=== Document excerpt ===

NEW YORK — Diane von Furstenberg continues to take the protection of her intellectual property very seriously.
Diane von Furstenberg Studio filed a copyright infringement lawsuit against Forever 21 Retail Inc. late last week in Manhattan federal court. According to legal documents obtained Tuesday, the company alleged Forever 21 has sold dresses that infringe on its Cerisier and Aubrey designs.
"Without authorization or license from DVF, Forever 21 has produced and is marketing, advertising, distributing, offering for sale and selling dresses nearly identical to DVF's Cerisier and Aubrey dresses that bear print designs identical to the DVF copyrights," according to legal papers. The complaint goes on to allege that Forever 21's merchandise copied the exact scale and color for each design and that the infringement was willful.
Forever 21 did not return requests for comment by press time.
The Cerisier dress design, part of the company's holiday collection shown in October, consists of two print designs owned by DVF Studio called the "small dentelle" and "flower lace border" designs. The Aubrey dress was first shown in the DVF spring 2006 fashion show in September 2005, according to court papers. The Aubrey dress has a print design on it called "mimosa," which is also owned exclusively by DVF.

=== Supplied entries ===

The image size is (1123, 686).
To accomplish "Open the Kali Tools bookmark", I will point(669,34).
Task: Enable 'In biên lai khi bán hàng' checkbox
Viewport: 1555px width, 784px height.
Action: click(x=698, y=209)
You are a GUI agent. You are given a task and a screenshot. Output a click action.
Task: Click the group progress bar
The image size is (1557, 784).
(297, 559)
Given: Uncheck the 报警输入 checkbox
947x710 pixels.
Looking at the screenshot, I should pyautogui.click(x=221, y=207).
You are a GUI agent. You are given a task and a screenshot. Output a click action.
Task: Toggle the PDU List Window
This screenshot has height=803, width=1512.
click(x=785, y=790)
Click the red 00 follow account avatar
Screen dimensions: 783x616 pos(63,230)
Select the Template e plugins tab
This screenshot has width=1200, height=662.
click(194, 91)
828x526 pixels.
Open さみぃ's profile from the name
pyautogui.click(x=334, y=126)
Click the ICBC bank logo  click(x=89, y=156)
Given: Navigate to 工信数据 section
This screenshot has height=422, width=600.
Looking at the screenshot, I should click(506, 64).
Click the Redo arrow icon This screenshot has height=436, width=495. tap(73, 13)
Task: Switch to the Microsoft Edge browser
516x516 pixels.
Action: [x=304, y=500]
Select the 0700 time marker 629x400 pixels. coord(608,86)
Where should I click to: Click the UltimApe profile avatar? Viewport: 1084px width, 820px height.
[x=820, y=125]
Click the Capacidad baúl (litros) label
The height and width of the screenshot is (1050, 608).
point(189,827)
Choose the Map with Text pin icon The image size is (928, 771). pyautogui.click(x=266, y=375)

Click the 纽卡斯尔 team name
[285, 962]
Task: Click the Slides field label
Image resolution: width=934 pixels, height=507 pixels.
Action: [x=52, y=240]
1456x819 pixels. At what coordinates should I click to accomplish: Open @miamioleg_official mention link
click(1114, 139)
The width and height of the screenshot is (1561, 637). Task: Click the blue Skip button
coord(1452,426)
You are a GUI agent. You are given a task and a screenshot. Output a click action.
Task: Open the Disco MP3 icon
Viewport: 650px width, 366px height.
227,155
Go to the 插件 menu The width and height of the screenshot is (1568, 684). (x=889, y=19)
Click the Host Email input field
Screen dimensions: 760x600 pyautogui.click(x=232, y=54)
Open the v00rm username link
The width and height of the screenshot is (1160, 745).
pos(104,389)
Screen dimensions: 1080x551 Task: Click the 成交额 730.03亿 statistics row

===

▶ Required task 1
Reproduce the passage of the article on Diane von Furstenberg's lawsuit against Forever 21 that opens with the words containing "The Cerisier dress" and closes with "exclusively by DVF.".
▶ Required task 2
Extend the news article about Diane von Furstenberg's copyright suit against Forever 21, starting after its final sentence.

▶ Exercise answer 1
The Cerisier dress design, part of the company's holiday collection shown in October, consists of two print designs owned by DVF Studio called the "small dentelle" and "flower lace border" designs. The Aubrey dress was first shown in the DVF spring 2006 fashion show in September 2005, according to court papers. The Aubrey dress has a print design on it called "mimosa," which is also owned exclusively by DVF.

▶ Exercise answer 2
The complaint contains allegations of copyright infringement, federal and state unfair competition, false designation of origin and unlawful deceptive acts. DVF asked the court to require Forever 21 to recall and remove from commercial distribution or display any items that infringe on its copyrights as well as any promotional materials related to those goods. The complaint also asked for unspecified financial damages.
Von Furstenberg herself spoke recently with WWD about the implementation of a new program at DVF aimed at protecting the brand's intellectual property. The firm established a three-year strategy to address counterfeiting and intellectual property issues. The company is working with lawyer Harley Lewin, of Greenberg Traurig, on the program. In recent months, the company has quietly filed a handful of lawsuits in jurisdictions all over the country, including California, New York, Georgia, Florida and Virginia.
Forever 21 has found itself the defendant in copyright litigation over fabric before. In January, the company was sued for allegedly infringing on a fabric copyright owned by M.M.P. Inc., which does business as Fabric & Fabric. The privately held company currently operates more than 300 Forever 21 stores and approximately 100 Gadzooks stores nationwide.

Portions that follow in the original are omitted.